Saved data entries
★ ★ ★ ★ ★ ★ ★

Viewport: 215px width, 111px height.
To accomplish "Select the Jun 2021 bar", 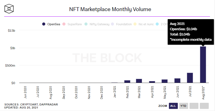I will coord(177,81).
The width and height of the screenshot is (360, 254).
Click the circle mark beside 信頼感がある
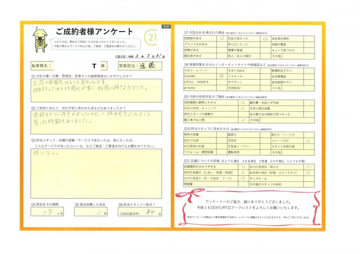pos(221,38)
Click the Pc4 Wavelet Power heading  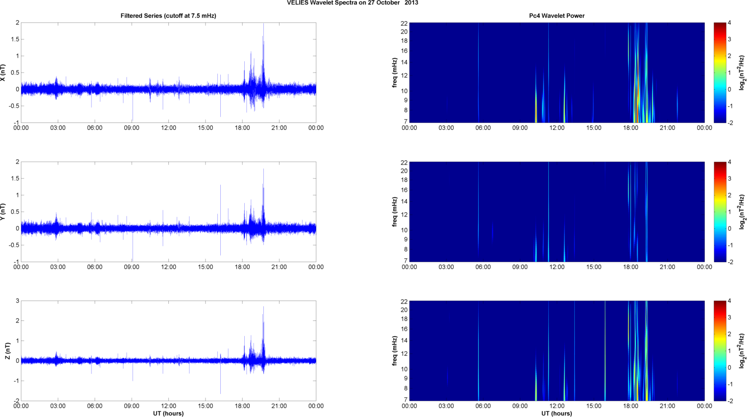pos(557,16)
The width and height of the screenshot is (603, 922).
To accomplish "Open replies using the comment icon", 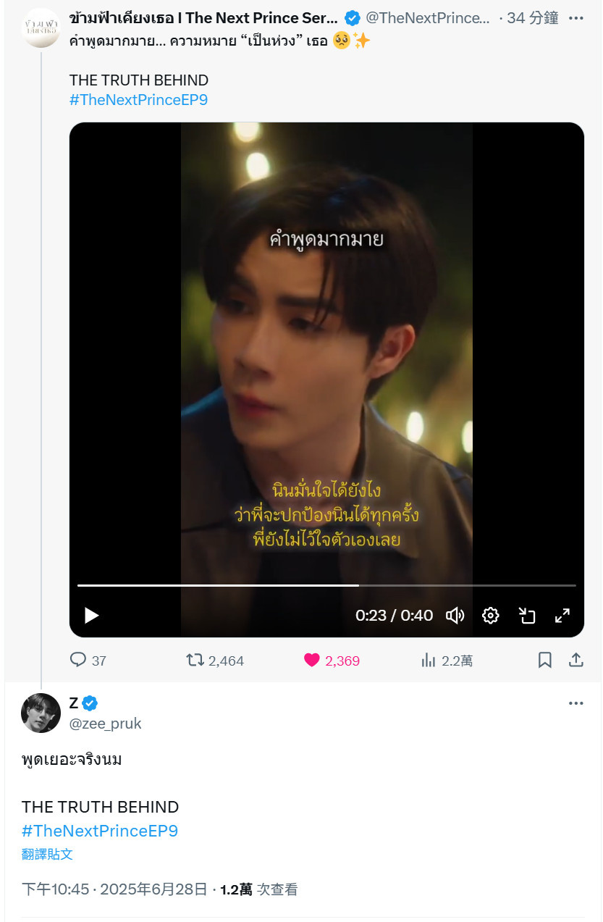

★ ★ ★ ★ ★ ★ ★

WHAT THE EXERCISE ASKS: Given the data above, which lines hold the string "height"? Return them.

SOLUTION FOR THIS PROBLEM:
Viewport: 215px width, 111px height.
The width and height of the screenshot is (360, 254).
The width and height of the screenshot is (603, 922).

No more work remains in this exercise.